There is very little dispute as to the facts. Gustav H. Kann, president of Triumph, and Joseph Ben Decker, its executive vice-president, pursuant to a conspiracy between them and other employees, fraudulently and without authority from the board of directors, drew large sums from the corporate funds and bank accounts during the period covered by the bonds. The plaintiff made a tentative claim for loss under the bonds on September *410 23, 1943, amounting to over $314,000. At that time the plaintiff requested an extension of time for filing claim and bringing suit, and suggested that it be allowed to negotiate for settlement. On October 2, 1943, the defendant agreed to an extension of the time for filing claim but stated, in regard to the proposed negotiations for recovery: “Our general information is Mr. Gustav H. Kann’s financial standing is such that he can absorb the entire alleged loss. We know nothing about Mr. Decker’s financial standing, but you have in mind of course that whatever negotiations you might have with either or both of them should not affect our Company’s rights over and against either or both of them.”

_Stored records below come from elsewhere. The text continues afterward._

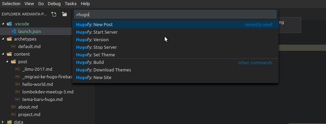Click the command palette input field

175,14
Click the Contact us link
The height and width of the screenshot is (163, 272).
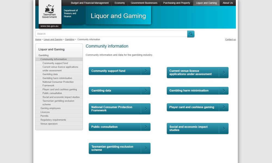(x=230, y=40)
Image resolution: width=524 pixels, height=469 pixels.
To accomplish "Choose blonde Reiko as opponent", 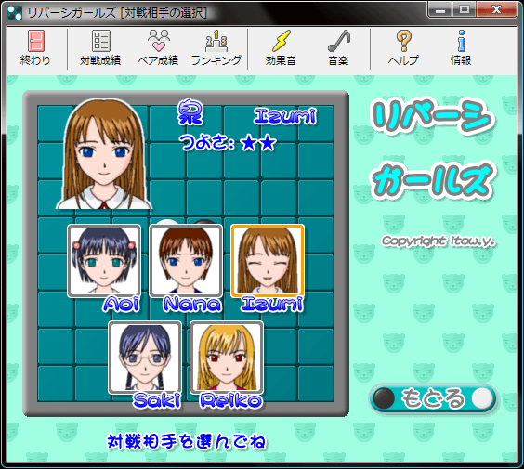I will 227,358.
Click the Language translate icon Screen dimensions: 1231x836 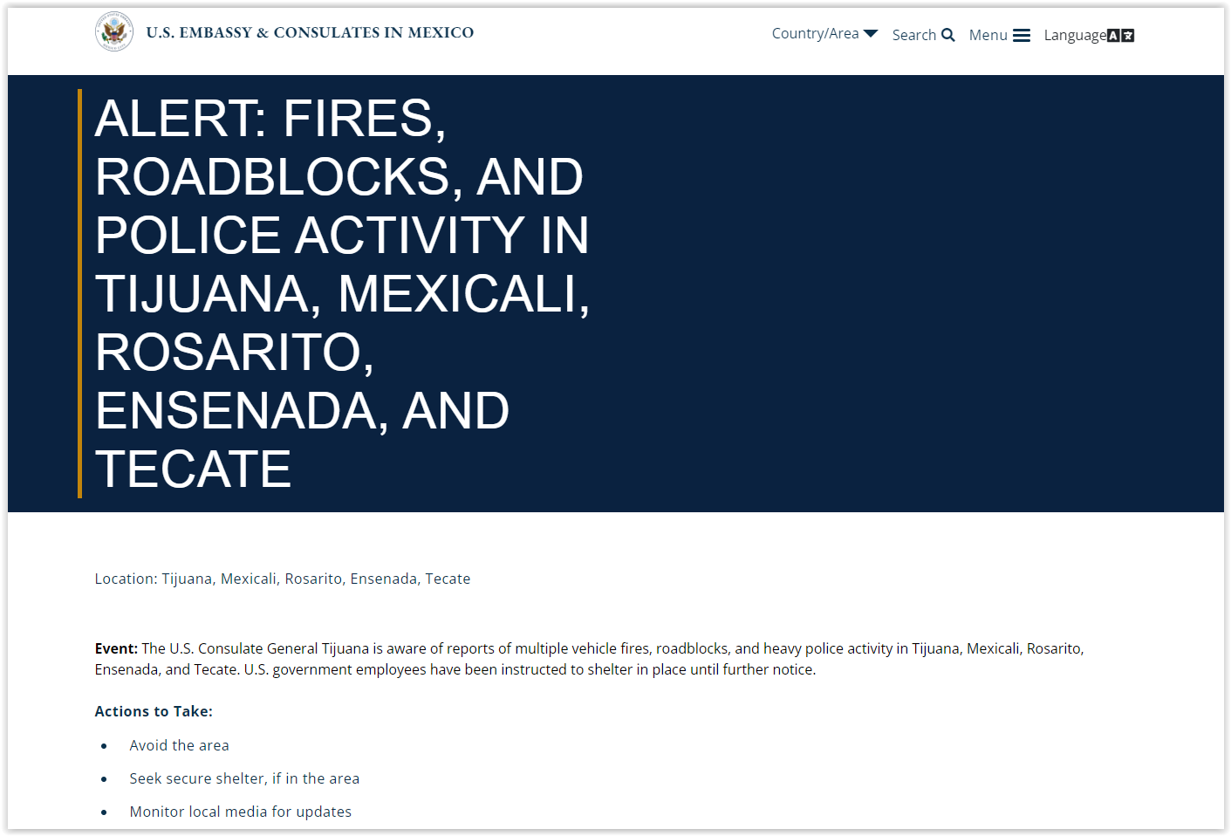click(x=1121, y=35)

On August 31, 1945, without the knowledge or consent of the defendant, the plaintiff made a settlement with Kann, whereby, upon the payment by him of $65,000, it released him from all liability. In May, 1949, without the knowledge or consent of the defendant, it made a settlement with Decker’s widow (he having died) of all claims against her for property allegedly transferred to her by Decker, for $35,000. It then obtained, without opposition, a judgment against his estate for a sum amounting to about $400,000. As the estate is without assets, it appears that no part of this judgment is now collectible.

It is clear that Kann and Decker were jointly and severally liable for the defalcations. Cf. Western Maryland Dairy v. Chenowith, 180 Md. 236, 243, 23 A. 2d 660, and Etgen v. Washington Co. B. & L. Association, 184 Md. 412, 418, 41 A. 2d 290. The release to Kann had the effect of destroying the subrogation rights of the insurer against Kann for the whole amount claimed. The appellant does not deny that this was the effect of its release, and that if only a single tortfeasor were involved, it would be a good defense to the action. Packham v. German Fire Insurance Co., 91 Md. 515, 46 A. 1066, 50 L. R. A. 828; Railway Co. v. Assurance Corp., 163 Md. 97, 161 A. 5; Harter v. American Eagle Fire Insurance Co., 6 Cir., 60 F. 2d 245; Aetna Casualty & Surety *411 Co. v. Phoenix National Bank & Trust Co., 285 U. S. 209, 52 S. Ct. 329, 76 L. Ed. 709; 6 Appleman, Insurance, § 4093; 5 Joyce, Insurance (2nd ed.) § 3544a. But it contends that this is altered by the provisions of Article 50, Section 23, of the Code of 1951, which provides that “a release by the injured person of one joint tortfeasor, whether before or after judgment, does not discharge the other tortfeasors unless the release so provides * * The release in the instant case expressly reserves the right against Decker. We find nothing in this statute dealing specifically with rights of subrogation; the statute merely deals with rights of contribution. It has been held that the release of one tortfeasor, which impairs the right of contribution of another, operates to discharge the insurer of the second tortfeasor. American Automobile Insurance Co. v. Mack, D. C. Ky., 34 F. S. 224, 226.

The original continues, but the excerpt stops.